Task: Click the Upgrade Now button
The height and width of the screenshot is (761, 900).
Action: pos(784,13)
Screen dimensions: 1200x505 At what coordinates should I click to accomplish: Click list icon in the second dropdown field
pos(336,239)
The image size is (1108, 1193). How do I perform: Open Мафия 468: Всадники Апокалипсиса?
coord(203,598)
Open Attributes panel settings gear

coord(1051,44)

__WHAT THIS TASK INVOLVES__
Every line of the data above should be copied exactly.

__EXPECTED OUTPUT__
Task: Click the Upgrade Now button
The height and width of the screenshot is (761, 900).
Action: pos(784,13)
Screen dimensions: 1200x505 At what coordinates should I click to accomplish: Click list icon in the second dropdown field
pos(336,239)
The image size is (1108, 1193). How do I perform: Open Мафия 468: Всадники Апокалипсиса?
coord(203,598)
Open Attributes panel settings gear

coord(1051,44)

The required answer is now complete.